Although the number of bronchial biopsy specimens required to provide accurate molecular analysis has not been defined, we extracted genomic DNA from one specimen for the analysis of methylation using the 450K array. A minimum of 2 μg of genomic DNA was extracted from all bronchial biopsy specimens. The amount of tumor present in bronchial biopsy specimens is relatively low; the mean percentage area of tumor in a biopsy specimen was 33.4%, and tumor was found in fewer than half of cancer cases [29]. We did not measure the percentage of tumor cells in our bronchial biopsy specimens, but methylation levels of CpGs from bronchial biopsy were comparable to those from surgically resected lung tumor tissues. Although we collected samples through fiberoptic bronchoscopy, new systems such as endobronchial ultrasonography using a guided sheath (EBUS-GS) and electromagnetic navigation (ENB) will provide more appropriate bronchial biopsy specimens for molecular analysis. In addition, advances in technology will lead to improved yields with fewer complications even in the peripheral regions of bronchus.

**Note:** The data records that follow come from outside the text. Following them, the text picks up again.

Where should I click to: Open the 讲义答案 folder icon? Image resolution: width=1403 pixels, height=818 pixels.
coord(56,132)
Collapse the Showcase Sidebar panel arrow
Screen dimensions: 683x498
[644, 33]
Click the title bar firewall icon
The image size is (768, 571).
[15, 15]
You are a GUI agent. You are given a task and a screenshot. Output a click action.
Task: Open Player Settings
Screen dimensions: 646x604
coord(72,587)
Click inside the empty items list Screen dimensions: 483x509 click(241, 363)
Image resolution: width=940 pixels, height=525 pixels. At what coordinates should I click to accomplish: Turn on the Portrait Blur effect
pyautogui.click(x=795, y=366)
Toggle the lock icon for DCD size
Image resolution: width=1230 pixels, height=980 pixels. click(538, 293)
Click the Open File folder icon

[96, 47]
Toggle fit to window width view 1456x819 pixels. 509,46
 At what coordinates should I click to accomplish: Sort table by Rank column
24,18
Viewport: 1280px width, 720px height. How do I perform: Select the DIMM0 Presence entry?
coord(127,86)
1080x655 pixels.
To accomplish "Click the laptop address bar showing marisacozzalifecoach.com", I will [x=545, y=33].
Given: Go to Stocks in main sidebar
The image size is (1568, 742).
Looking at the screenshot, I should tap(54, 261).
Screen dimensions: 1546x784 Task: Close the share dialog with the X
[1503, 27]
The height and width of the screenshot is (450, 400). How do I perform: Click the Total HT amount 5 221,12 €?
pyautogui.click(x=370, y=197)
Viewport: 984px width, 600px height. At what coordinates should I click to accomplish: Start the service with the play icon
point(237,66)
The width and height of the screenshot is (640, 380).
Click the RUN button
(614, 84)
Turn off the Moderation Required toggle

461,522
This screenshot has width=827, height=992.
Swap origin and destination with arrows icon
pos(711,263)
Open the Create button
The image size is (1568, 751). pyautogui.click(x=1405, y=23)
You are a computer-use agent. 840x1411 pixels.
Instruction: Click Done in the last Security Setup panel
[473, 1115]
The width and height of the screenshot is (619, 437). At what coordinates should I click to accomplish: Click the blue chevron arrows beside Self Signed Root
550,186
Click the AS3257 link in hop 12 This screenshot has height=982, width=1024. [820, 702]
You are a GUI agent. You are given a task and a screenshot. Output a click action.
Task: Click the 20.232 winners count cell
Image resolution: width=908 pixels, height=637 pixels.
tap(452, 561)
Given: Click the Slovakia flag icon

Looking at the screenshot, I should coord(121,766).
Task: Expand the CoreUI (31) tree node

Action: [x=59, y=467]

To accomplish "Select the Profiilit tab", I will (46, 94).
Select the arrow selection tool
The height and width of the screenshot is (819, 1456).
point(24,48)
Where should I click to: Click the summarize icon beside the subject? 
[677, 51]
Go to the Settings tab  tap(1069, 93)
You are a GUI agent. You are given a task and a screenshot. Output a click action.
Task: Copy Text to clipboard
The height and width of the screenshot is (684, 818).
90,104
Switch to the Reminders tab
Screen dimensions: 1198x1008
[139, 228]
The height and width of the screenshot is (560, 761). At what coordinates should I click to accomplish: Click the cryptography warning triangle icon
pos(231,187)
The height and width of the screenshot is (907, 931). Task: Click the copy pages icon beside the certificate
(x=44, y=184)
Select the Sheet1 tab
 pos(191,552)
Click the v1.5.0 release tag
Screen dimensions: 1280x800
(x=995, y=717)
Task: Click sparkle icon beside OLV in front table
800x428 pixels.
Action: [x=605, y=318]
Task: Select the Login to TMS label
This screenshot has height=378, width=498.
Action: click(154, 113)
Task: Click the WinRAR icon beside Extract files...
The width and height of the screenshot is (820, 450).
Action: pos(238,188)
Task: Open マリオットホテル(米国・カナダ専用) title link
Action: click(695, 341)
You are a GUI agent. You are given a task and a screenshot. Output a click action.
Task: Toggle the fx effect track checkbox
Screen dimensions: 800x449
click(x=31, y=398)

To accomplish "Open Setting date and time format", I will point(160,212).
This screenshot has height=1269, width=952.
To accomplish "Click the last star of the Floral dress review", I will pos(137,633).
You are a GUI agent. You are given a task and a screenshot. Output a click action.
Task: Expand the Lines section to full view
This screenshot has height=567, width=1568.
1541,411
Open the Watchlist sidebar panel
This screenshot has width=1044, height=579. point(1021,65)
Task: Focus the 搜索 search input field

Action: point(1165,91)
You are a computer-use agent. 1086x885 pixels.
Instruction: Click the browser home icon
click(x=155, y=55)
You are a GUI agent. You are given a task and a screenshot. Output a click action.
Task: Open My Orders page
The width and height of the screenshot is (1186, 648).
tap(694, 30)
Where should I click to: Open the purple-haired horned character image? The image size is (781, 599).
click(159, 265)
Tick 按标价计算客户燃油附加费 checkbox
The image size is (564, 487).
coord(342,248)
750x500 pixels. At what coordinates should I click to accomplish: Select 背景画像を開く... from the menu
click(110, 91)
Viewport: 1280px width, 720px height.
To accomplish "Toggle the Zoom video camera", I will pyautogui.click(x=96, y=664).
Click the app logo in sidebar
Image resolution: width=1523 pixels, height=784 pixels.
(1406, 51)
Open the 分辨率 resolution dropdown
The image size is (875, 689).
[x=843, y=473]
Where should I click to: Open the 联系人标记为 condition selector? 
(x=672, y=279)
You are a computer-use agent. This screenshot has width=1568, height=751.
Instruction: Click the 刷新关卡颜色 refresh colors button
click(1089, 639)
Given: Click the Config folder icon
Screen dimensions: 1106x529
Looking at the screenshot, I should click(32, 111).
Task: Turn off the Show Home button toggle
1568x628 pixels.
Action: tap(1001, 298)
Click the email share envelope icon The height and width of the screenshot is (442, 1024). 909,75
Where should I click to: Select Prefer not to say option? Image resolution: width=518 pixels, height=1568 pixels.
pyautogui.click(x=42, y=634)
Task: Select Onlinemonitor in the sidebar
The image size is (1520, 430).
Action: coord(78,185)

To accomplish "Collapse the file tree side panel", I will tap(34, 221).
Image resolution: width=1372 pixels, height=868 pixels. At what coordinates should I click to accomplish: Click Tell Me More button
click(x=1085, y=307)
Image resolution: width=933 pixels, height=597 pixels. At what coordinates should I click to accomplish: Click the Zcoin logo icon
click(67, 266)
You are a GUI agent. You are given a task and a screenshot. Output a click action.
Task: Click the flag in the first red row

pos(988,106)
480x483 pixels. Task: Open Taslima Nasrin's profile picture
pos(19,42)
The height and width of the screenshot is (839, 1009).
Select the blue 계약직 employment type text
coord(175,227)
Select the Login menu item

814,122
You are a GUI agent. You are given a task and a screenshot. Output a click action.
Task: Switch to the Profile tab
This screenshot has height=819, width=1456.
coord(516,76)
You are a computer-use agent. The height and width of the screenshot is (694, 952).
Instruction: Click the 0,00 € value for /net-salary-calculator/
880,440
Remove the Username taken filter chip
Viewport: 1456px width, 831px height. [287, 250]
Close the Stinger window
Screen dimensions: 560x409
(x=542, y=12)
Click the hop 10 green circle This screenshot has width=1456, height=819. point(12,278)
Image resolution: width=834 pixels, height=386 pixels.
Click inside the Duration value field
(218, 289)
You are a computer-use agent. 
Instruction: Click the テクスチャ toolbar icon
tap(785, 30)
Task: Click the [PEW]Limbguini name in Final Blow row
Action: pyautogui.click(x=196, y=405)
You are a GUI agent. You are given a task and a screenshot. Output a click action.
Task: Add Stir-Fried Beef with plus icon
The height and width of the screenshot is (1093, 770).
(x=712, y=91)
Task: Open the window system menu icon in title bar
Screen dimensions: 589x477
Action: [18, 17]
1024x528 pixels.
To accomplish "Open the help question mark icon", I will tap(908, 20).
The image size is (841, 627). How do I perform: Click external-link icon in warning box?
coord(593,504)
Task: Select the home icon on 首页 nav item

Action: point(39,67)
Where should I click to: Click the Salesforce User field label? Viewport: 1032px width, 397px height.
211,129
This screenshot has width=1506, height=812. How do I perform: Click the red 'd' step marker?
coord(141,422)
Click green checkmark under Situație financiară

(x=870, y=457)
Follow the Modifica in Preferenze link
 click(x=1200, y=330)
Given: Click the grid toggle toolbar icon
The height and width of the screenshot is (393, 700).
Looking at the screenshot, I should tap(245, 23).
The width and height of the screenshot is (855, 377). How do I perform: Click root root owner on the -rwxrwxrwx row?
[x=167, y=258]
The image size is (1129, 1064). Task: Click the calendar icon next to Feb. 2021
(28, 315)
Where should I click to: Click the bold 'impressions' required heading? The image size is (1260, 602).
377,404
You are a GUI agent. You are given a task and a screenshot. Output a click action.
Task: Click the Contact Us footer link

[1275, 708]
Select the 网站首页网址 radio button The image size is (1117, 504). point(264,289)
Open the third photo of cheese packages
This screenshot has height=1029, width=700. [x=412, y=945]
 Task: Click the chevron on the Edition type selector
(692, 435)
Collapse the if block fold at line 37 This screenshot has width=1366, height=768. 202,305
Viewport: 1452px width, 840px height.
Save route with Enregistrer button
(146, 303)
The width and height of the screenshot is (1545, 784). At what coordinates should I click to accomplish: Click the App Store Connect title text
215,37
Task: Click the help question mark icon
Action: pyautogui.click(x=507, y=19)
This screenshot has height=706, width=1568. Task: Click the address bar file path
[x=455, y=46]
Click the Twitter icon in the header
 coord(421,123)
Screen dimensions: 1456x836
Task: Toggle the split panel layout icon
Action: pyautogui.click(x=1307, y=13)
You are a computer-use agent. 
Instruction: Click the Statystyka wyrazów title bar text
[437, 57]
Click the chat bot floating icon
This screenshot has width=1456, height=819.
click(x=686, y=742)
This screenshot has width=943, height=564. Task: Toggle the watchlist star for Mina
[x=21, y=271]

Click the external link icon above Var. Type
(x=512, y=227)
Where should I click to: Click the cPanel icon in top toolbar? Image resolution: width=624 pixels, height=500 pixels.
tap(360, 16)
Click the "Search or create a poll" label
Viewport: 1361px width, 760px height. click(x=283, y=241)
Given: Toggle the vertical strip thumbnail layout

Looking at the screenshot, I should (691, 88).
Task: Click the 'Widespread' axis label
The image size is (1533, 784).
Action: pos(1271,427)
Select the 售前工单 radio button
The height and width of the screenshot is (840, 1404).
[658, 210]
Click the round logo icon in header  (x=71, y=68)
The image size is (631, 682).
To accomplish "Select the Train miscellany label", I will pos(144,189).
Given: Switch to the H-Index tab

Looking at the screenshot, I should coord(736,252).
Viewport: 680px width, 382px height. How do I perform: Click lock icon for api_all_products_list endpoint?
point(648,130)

We used a GO-based approach instead of a gene-based approach as a gene can be involved in multiple different biological processes. Besides, a biological pathway is usually composed of the negative or positive action of multiple genes and contributes to tumorigenesis to a different degree. We identified relevant biological pathways using gene-set enrichment analysis and deleted CpGs that were significantly correlated in the same pathway in order to make our model more parsimonious because simultaneous alterations in correlated genes in a pathway are usually redundant in terms of the alteration of that pathway. In this study, supervised machine learning algorithms, including support vector machine [30], decision tree, K-Nearest Neighbor (K-NN), random forest [31], and artificial neural network [32], were utilized for the classification of lung cancer; however, their classification performance was not better than a logistic regression analysis (data not shown). Three models using logistic regression analysis showed similar sensitivity and specificity in classifying lung cancer, suggesting that multiple models may be possible and result from lung cancer heterogeneity.

This study was limited by several factors. Above all, this study was conducted in a small number of bronchial biopsy specimens, especially a low number of paired biopsy and lung resections. In addition, this study could not cover the complex heterogeneity of lung cancer and compare methylation levels of discovered CpGs in paired samples, including tumor tissue, bronchial biopsy, sputum, and bronchial washing due to the shortage of samples. Accordingly, rare-type tumors and paired samples need to be further analyzed by prospective large-scale studies.

Conclusions

Precision medicine using epigenetic priming before cytotoxic or targeted therapy requires methylation statuses of predictive response biomarkers in lung cancer. The present study suggests that bronchial biopsy specimen may be used as a surrogate for DNA methylation analysis in inoperable lung cancer patient.